< תהילים 25 >
לדוד אליך יהוה נפשי אשא׃ | 1 |
Een psalm van David. Aleph. Tot U, o HEERE! hef ik mijn ziel op.
אלהי בך בטחתי אל אבושה אל יעלצו איבי לי׃ | 2 |
Beth. Mijn God! op U vertrouw ik; laat mij niet beschaamd worden; laat mijn vijanden niet van vreugde opspringen over mij.
גם כל קויך לא יבשו יבשו הבוגדים ריקם׃ | 3 |
Gimel. Ja, allen, die U verwachten, zullen niet beschaamd worden; zij zullen beschaamd worden, die trouwelooslijk handelen zonder oorzaak.
דרכיך יהוה הודיעני ארחותיך למדני׃ | 4 |
Daleth. HEERE! maak mij Uw wegen bekend, leer mij Uw paden.
הדריכני באמתך ולמדני כי אתה אלהי ישעי אותך קויתי כל היום׃ | 5 |
He. Vau. Leid mij in Uw waarheid, en leer mij, want Gij zijt de God mijns heils; U verwacht ik den gansen dag.
זכר רחמיך יהוה וחסדיך כי מעולם המה׃ | 6 |
Zain. Gedenk, HEERE! Uwer barmhartigheden en Uwer goedertierenheden, want die zijn van eeuwigheid.
חטאות נעורי ופשעי אל תזכר כחסדך זכר לי אתה למען טובך יהוה׃ | 7 |
Cheth. Gedenk niet der zonden mijner jonkheid, noch mijner overtredingen; gedenk mijner naar Uw goedertierenheid, om Uwer goedheid wil, o HEERE!

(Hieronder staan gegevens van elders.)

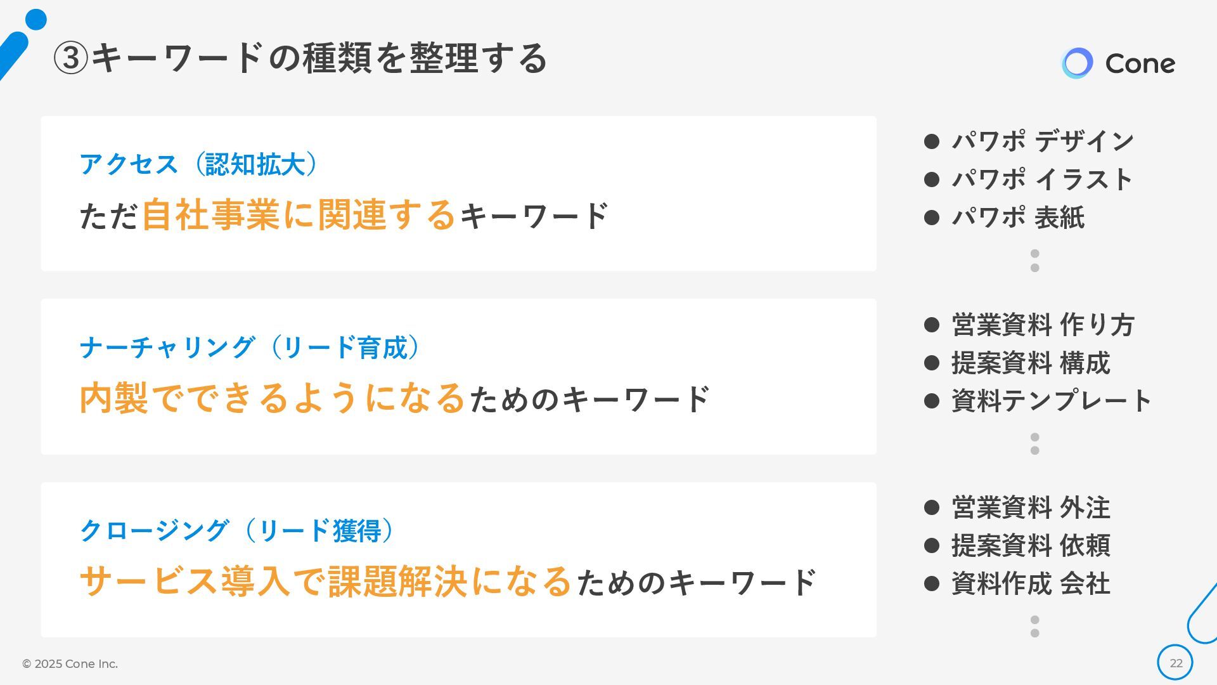Click the keyword 提案資料 構成
Image resolution: width=1217 pixels, height=685 pixels.
pos(1031,363)
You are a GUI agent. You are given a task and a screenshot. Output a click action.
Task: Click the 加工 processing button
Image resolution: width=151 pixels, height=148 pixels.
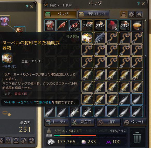point(109,122)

טוב וישר יהוה על כן יורה חטאים בדרך׃ | 8 |
Teth. De HEERE is goed en recht; daarom zal Hij de zondaars onderwijzen in den weg.

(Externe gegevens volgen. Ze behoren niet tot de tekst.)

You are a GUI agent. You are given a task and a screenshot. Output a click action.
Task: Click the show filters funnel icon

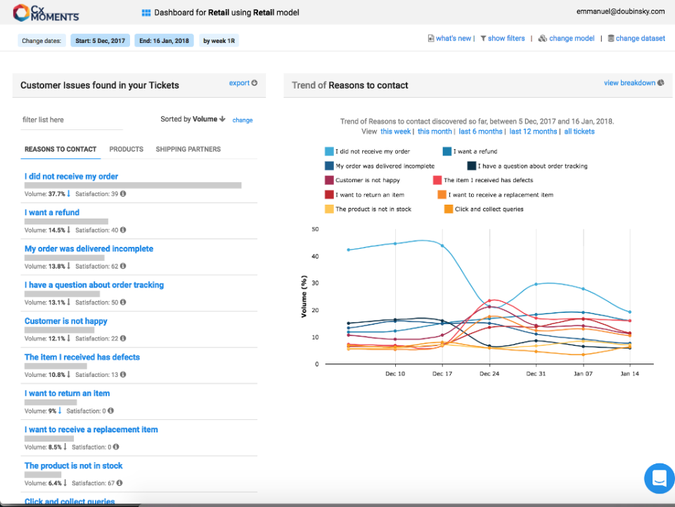click(483, 39)
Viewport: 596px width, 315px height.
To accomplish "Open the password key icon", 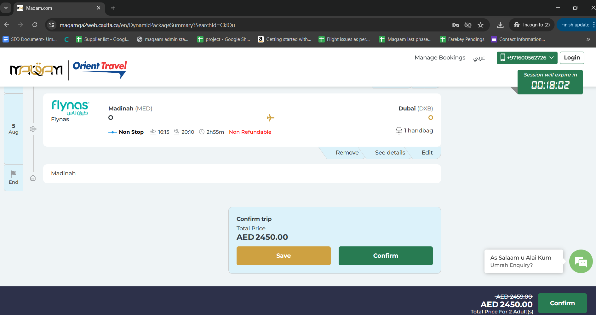I will pyautogui.click(x=455, y=25).
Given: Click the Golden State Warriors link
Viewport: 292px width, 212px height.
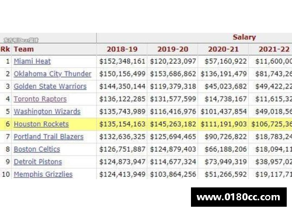Looking at the screenshot, I should (50, 87).
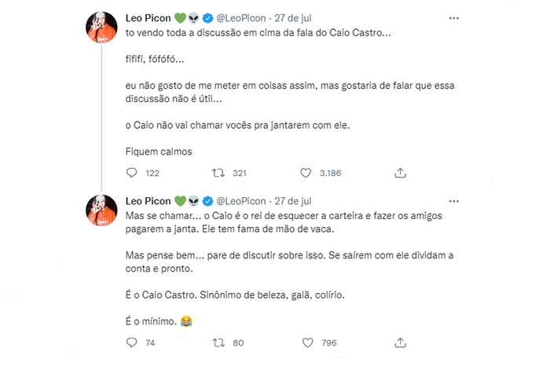Retweet the first tweet with 321 retweets
The width and height of the screenshot is (550, 366).
point(220,173)
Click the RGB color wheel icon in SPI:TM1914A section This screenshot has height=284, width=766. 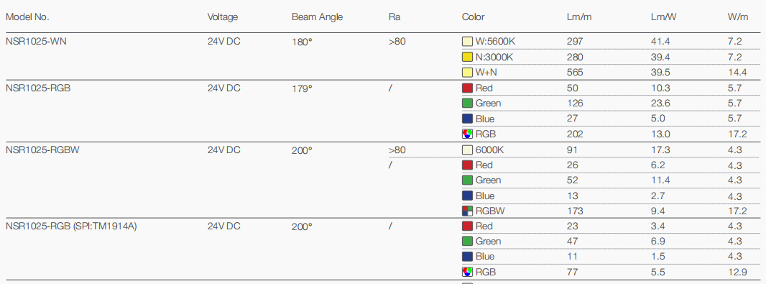click(468, 272)
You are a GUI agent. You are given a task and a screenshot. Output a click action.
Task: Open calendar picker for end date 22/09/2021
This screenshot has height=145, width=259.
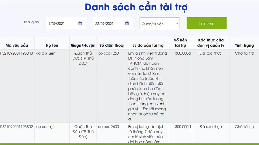[127, 24]
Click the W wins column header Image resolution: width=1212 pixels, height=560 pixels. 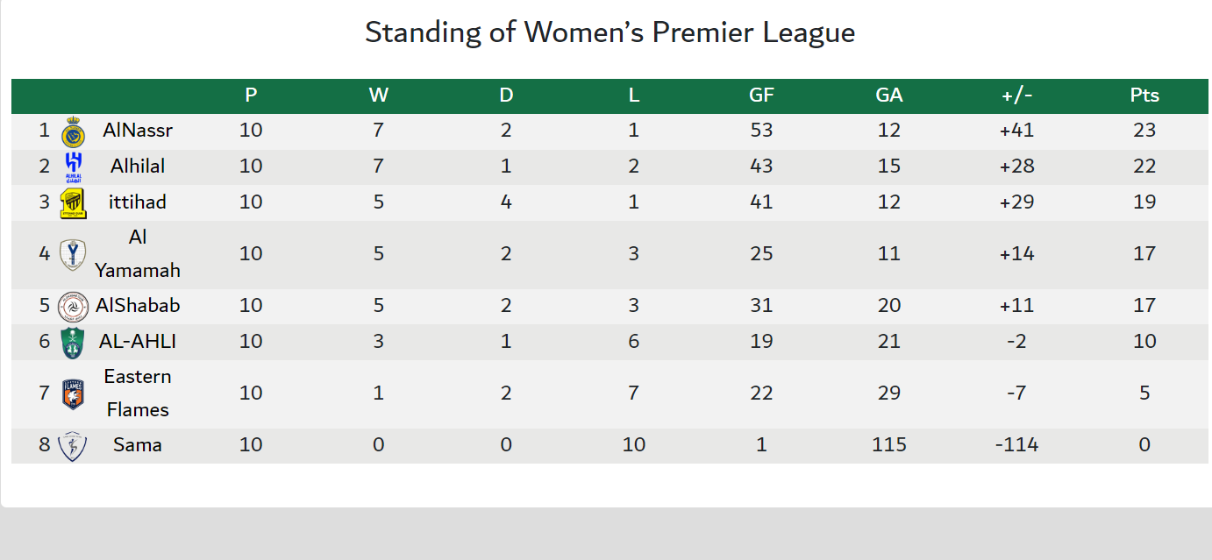(378, 96)
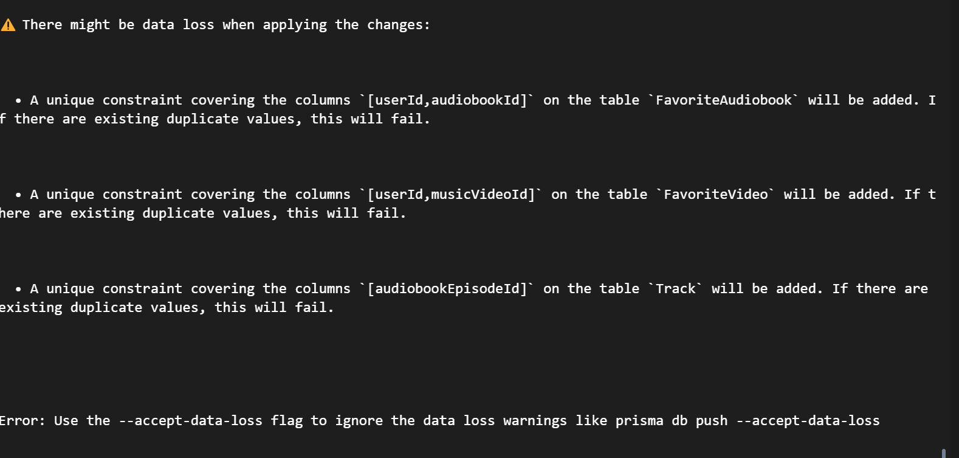Click the `Track` table name
The height and width of the screenshot is (458, 959).
click(675, 289)
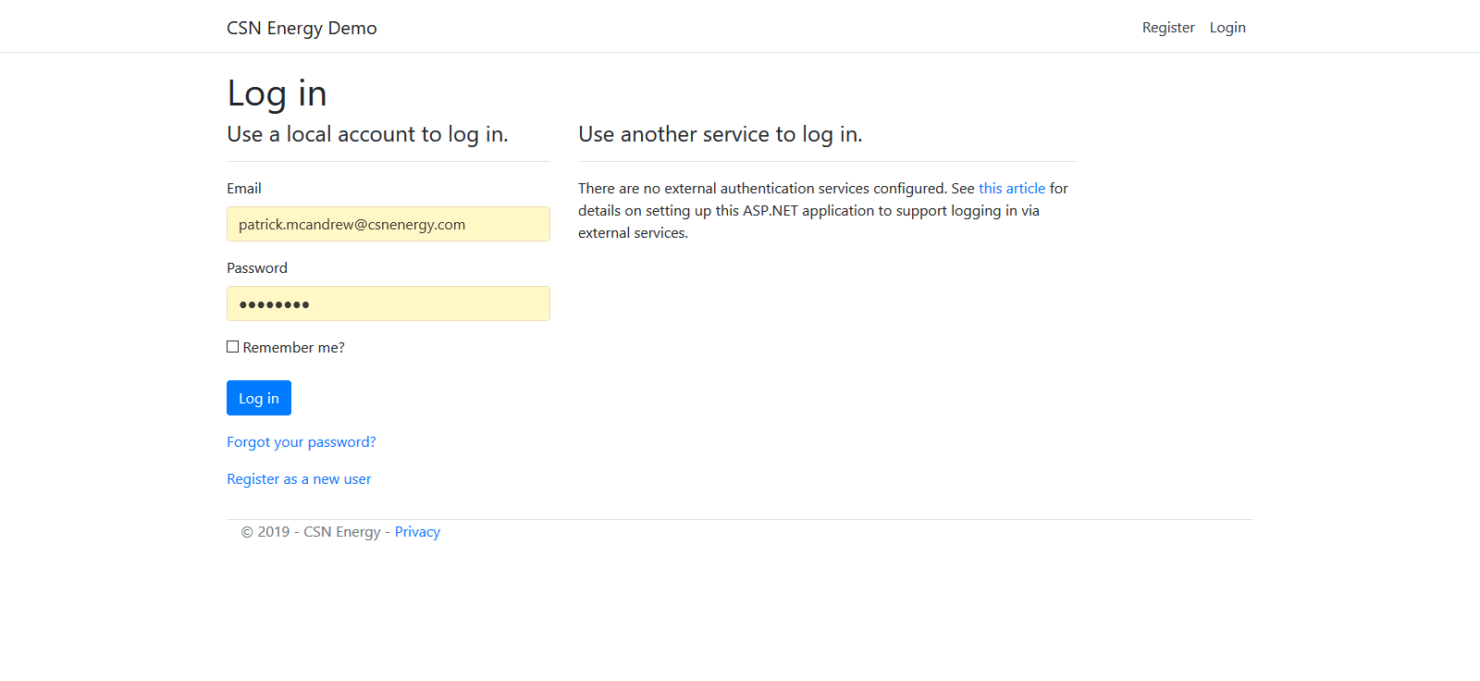Click the large 'Log in' page heading
This screenshot has height=681, width=1480.
tap(277, 93)
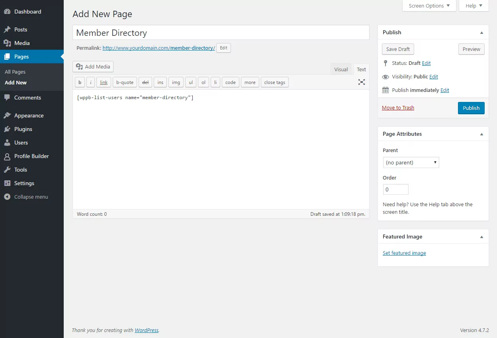Collapse the Publish box

481,33
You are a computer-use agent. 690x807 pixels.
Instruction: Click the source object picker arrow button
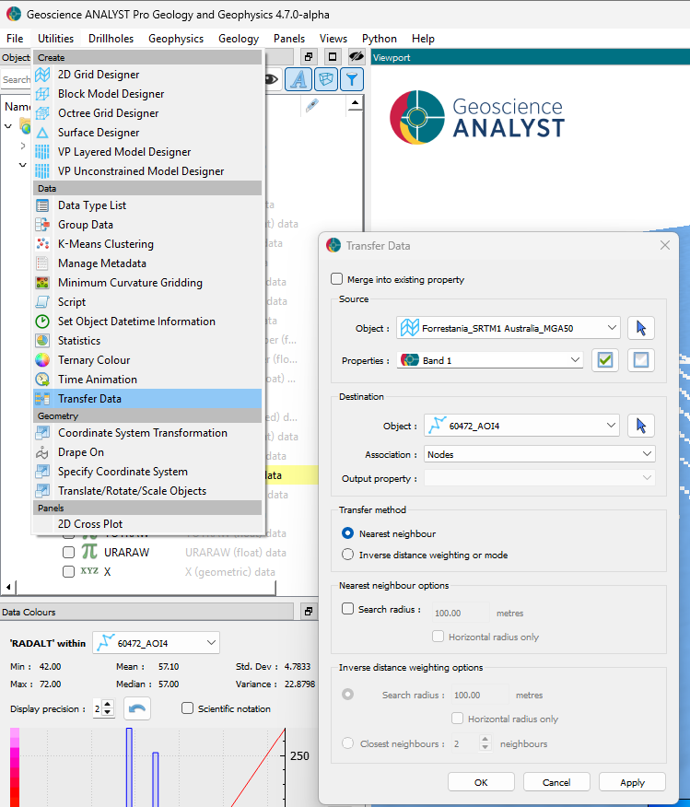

ידרך ענוים במשפט וילמד ענוים דרכו׃ | 9 |
Jod. Hij zal de zachtmoedigen leiden in het recht, en Hij zal den zachtmoedigen Zijn weg leren.

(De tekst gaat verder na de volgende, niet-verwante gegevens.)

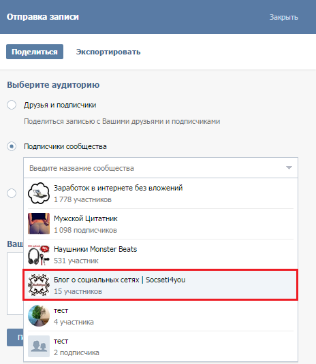Screen dimensions: 316x364
Task: Click the Закрыть link in header
Action: pos(284,17)
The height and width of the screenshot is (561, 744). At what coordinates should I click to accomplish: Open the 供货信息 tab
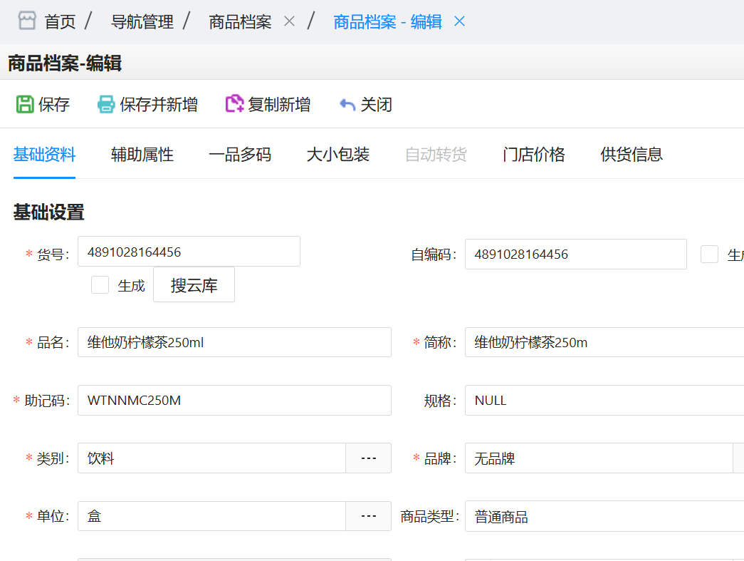click(631, 155)
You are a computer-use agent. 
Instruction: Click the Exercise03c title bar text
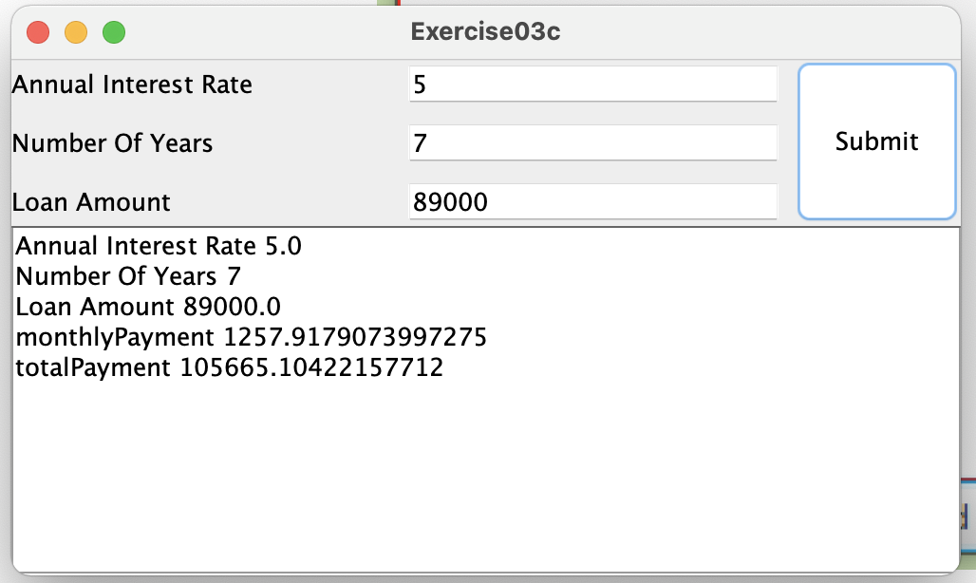484,31
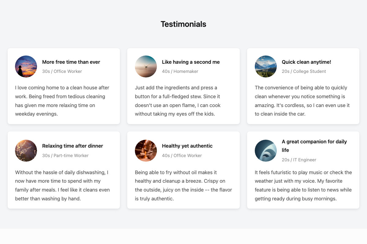
Task: Click the blue wave avatar for 'A great companion for daily life'
Action: [x=266, y=150]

כל ארחות יהוה חסד ואמת לנצרי בריתו ועדתיו׃ | 10 |
Caph. Alle paden des HEEREN zijn goedertierenheid en waarheid, dengenen, die Zijn verbond en Zijn getuigenissen bewaren.
למען שמך יהוה וסלחת לעוני כי רב הוא׃ | 11 |
Lamed. Om Uws Naams wil, HEERE! zo vergeef mijn ongerechtigheid, want die is groot.
מי זה האיש ירא יהוה יורנו בדרך יבחר׃ | 12 |
Mem. Wie is de man, die den HEERE vreest? Hij zal hem onderwijzen in den weg, dien hij zal hebben te verkiezen.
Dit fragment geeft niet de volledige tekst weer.